[Opening READING PASSAGE section]
[ad_1]
Five years after he promised to fill Manila Bay with the bodies of drug dealers and users, President Rodrigo Duterte’s war on drugs is hardly a success despite thousands of deaths, according to a 98-page report released by the United Nations Office on Drugs and Crime, which indicates that crystal methamphetamine – shabu – remains the drug of choice in the Philippines.
Shabu, the report said, continues to be the cause of the majority of drug-related arrests and treatment admissions in 2020, with the amount seized actually increasing. Authorities arrested more than 45,000 individuals for possession of shabu, with another 2,000 admitted for treatment or rehabilitation,
The Philippines is hardly alone, according to the report. The meth market in East and Southeast Asia has continued to expand, with the notorious Shan State in Myanmar’s Golden Triangle remaining the main source of manufacture in the region. Cambodia is increasingly being targeted, the report says, with organized crime diversifying their meth supply channels.
”The total amount of methamphetamine seized in East and Southeast Asia has continued to increase, reaching another record level in 2020 with preliminary data showing at least 169 tons of methamphetamine seized,” the UN agency found. Although seizures declined in East Asia, they were more than offset by Southeast Asia, largely in the lower Mekong countries including Laos, Myanmar, Cambodia, Thailand, and Vietnam.
[Closing READING PASSAGE section]
[Opening INFORMATION PROVIDED section]
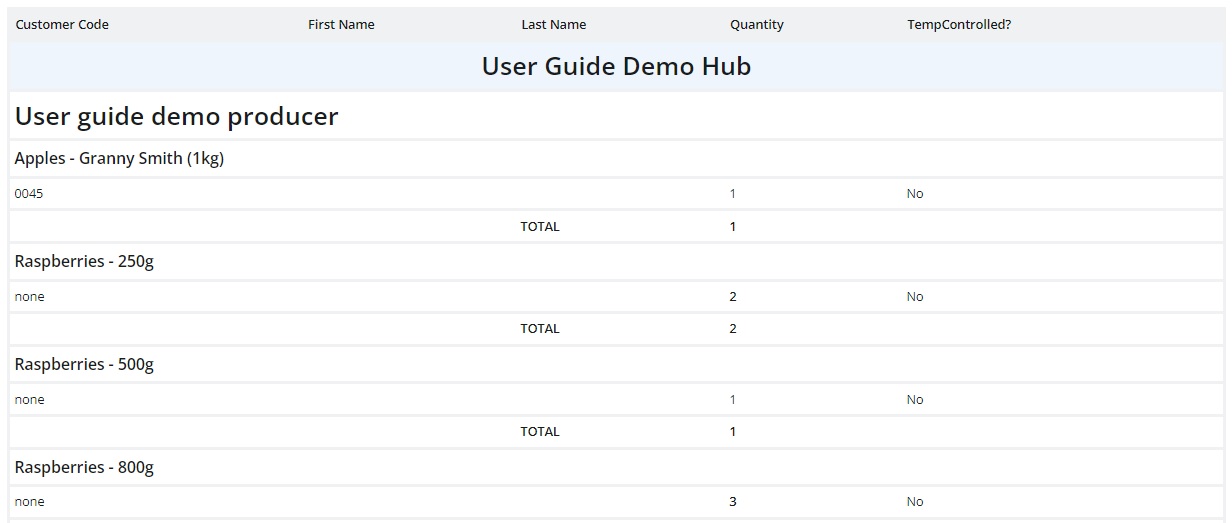This screenshot has width=1232, height=523.
Task: Click TempControlled 'No' in the Apples order row
Action: tap(914, 194)
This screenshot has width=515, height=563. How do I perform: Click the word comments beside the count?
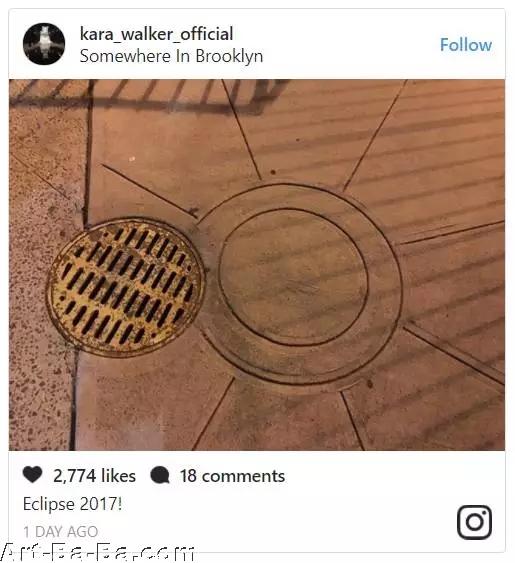coord(243,476)

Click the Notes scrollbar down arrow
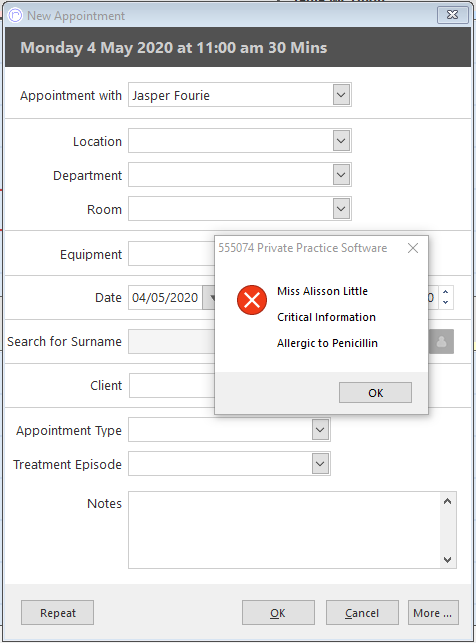448,559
[Closing INFORMATION PROVIDED section]
▸ PROBLEM DESCRIPTION
From the article about methamphetamine in the Philippines and Southeast Asia, reproduce the stretch from "Shabu, the report" through "meth supply channels." word for word.

▸ ANSWER BOX
Shabu, the report said, continues to be the cause of the majority of drug-related arrests and treatment admissions in 2020, with the amount seized actually increasing. Authorities arrested more than 45,000 individuals for possession of shabu, with another 2,000 admitted for treatment or rehabilitation,
The Philippines is hardly alone, according to the report. The meth market in East and Southeast Asia has continued to expand, with the notorious Shan State in Myanmar’s Golden Triangle remaining the main source of manufacture in the region. Cambodia is increasingly being targeted, the report says, with organized crime diversifying their meth supply channels.